時空を超えてー春男の雑記ー124 靖国参拝を巡るいろいろ

◆庶民のオジサンである小生の日曜日の朝は遅い食パンをかじり乍ら八時十五分、ABCラジオの「なみはや亭」を開く事から始まる。之は9時まで45分の落語である。落語も一席40分位になると聞き応えがある。次は9時からNHKTVの日曜討論会を十時まで見る。そして、十時からは、朝日TVの田原総一郎という勇ましい斬り込み隊長のお兄さんの時事解説のような番組を見る。これには政財界や評論家など時の人が出てきてやり合うので面白い。人に依っては田原が嫌いだからこの番組は絶対見ないと言う人もいるが、小生の様に暇さえあれば毎週見て喜んでいるのもいる。

◆二日の朝のゲストは、小泉首相に真っ向から斬り込んで大論文を雑誌に出した亀井静香先生であった。彼は小泉さんが八月十五日に靖国神社に参ると公約していたのにそれを破ったと言っている。この人は地方遊説で、よその国が何と言っても詣るべきだと言っている。勘定に合わん事は止めといた方が良いという人は小泉さんに会いに行って説得している。皆夫々に思惑が有っての事だが、ここに真っ向からの正論を朝日新聞に発表した人がいる。ご立派としか言い様がない。不適正な抜粋になるが皆さんと読んで見たい。ノンフィクション作家の上坂冬子さんの論文である。

◆『8月15日の参拝が前倒しされて、二つの点で失望している。一つは国家機関の長が戦没者に哀悼の意を捧げるのは当然の国内問題であるのにも拘らず、国際信義の問題であるかの様に取り沙汰されたことへのケジメがはぐらされた点、もう一つはA級戦犯に忌避する愚が払拭されなかった点だ。福岡市に行って見るが良い。進藤一馬市長時代に、民間有志が護国神社に向けて建てたA級戦犯広田広穀元首相の銅像がある。こうして公然と戦犯をねぎらっているところさえある。

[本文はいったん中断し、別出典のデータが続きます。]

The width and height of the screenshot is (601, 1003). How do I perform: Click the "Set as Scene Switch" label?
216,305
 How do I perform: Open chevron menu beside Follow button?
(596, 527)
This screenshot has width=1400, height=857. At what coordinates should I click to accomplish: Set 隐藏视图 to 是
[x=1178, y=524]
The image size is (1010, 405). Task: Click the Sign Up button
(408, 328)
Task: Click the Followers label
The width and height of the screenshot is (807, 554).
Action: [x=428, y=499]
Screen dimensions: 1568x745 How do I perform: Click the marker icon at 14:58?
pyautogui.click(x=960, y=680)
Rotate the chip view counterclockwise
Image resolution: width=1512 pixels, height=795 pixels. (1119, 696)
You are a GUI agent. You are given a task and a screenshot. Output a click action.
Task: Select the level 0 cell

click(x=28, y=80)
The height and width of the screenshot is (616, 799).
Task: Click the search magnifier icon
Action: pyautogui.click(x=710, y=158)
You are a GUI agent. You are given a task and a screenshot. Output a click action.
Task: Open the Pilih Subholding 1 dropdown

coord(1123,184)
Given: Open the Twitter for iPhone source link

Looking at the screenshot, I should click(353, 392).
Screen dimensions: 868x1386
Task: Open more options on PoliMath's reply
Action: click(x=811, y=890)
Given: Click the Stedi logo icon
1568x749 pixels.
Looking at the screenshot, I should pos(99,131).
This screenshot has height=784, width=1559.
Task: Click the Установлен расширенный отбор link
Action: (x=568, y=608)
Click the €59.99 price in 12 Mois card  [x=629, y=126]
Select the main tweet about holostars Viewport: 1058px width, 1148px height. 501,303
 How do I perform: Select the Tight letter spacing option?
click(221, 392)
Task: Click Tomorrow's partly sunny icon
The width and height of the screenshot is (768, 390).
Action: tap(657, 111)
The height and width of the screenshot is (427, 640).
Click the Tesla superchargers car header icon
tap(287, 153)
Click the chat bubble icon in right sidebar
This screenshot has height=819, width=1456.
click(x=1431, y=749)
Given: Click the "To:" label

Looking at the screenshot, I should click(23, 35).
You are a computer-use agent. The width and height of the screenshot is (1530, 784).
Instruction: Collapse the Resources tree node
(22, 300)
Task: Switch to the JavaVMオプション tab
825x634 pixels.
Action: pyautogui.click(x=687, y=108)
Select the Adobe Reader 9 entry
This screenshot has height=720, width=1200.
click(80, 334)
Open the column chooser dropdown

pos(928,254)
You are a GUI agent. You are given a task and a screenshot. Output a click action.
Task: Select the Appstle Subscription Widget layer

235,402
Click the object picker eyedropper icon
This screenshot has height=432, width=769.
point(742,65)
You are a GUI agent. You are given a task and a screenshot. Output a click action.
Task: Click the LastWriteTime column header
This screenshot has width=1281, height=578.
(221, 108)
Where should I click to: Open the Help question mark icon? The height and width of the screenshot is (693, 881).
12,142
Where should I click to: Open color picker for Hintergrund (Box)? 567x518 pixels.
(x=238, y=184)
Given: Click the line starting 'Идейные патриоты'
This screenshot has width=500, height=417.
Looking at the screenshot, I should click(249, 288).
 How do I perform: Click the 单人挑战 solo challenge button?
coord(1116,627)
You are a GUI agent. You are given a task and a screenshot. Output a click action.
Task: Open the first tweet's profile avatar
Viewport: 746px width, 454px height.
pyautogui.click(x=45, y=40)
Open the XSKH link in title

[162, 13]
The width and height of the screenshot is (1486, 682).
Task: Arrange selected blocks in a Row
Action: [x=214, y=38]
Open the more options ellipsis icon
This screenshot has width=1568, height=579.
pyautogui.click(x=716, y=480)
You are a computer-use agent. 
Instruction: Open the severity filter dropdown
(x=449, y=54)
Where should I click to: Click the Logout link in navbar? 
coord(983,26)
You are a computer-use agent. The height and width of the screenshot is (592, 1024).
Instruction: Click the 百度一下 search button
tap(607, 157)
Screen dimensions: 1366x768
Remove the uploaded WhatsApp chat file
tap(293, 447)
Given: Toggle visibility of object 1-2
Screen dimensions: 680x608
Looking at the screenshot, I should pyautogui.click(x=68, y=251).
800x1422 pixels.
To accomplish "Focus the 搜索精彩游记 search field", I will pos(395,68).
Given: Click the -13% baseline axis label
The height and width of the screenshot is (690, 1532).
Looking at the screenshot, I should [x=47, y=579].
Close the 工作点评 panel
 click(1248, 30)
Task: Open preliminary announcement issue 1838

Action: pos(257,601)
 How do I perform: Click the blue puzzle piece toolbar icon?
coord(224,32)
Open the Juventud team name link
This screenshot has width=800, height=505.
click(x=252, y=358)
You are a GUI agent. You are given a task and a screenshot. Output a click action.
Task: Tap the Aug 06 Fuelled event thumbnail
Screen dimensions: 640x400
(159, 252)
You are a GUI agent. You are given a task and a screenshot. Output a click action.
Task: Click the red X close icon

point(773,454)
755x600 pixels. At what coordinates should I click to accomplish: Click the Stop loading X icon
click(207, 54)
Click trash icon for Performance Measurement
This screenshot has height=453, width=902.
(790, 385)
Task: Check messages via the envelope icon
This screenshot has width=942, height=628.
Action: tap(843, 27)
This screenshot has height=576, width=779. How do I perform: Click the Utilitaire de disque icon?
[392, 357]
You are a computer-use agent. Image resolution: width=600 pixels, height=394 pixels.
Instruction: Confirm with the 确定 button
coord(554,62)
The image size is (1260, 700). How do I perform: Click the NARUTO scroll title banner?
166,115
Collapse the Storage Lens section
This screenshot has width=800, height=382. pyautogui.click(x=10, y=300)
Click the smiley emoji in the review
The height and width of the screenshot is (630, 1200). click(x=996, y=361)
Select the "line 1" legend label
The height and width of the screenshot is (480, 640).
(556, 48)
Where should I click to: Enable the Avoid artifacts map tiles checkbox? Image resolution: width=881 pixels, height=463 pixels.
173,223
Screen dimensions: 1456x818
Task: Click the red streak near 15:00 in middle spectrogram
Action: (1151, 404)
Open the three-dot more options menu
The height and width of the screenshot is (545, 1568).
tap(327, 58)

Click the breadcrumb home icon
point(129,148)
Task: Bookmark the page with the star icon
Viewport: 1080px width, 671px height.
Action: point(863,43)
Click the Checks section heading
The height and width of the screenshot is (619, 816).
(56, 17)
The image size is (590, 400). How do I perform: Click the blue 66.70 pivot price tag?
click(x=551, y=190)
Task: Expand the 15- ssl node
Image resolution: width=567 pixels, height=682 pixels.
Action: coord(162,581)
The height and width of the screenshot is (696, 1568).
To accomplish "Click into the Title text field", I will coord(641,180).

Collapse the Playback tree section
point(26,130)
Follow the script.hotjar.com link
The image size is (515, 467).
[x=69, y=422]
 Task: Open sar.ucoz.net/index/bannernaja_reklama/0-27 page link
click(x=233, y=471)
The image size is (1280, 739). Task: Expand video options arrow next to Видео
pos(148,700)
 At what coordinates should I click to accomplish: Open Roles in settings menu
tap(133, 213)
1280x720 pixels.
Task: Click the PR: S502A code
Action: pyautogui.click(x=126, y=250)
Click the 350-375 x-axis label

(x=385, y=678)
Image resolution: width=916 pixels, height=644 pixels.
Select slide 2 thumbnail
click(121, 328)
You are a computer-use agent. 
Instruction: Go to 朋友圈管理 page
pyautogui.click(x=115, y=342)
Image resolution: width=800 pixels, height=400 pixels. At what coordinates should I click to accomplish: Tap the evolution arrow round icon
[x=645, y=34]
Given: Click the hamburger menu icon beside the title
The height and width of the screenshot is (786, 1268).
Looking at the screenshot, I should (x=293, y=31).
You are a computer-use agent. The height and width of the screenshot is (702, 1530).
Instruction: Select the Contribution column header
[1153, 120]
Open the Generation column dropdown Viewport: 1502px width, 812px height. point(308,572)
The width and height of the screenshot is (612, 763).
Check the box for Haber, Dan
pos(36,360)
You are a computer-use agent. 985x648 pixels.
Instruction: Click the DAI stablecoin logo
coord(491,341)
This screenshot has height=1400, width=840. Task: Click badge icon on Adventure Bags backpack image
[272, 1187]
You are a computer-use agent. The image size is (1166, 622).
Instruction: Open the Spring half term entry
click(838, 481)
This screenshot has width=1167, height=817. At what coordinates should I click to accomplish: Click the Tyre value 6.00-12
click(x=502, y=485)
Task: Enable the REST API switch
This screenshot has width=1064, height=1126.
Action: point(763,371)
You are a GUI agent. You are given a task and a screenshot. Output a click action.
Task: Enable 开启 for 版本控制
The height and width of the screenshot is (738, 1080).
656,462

◆日本の首相がA級戦犯に頭を下げる図が近隣諸国の顰蹙を買うと言うけれど、原告が被告を裁いた極東軍事裁判の不公平は誰もが認める処である。繰り返して言おう。既に日本は戦争に対する償いを済ませている。でなければあの絞首刑は何であったのか。個人別にさえ違う歴史認識が、国家間で同一である筈がない。まして異常事態としての戦争の起承転結など平和な時代に身をおいて安直に問い詰めていけば、論議は不毛に陥るばかりだ』

◆ものすごい論法である。然し中国韓国の指導者としては、国土を戦火にさらされ、そこで暴虐の限りを尽くした軍国主義者に対する拭いきれない被害者意識を国民はまだまだ持っているから、余り刺激するような事は避けて欲しいと言う事なのだが、上坂さんの様に余り利害関係のない人はここまで言い切る事が出来るが、当路の政治家となると夫々目線が違うから難しいところである。然し亀井さんに言いたい。「無責任に人をそそのかしているとしか思えない。皆どこまでどうなのか分からない」・・・。そんな事を考えたら上坂氏はご立派である。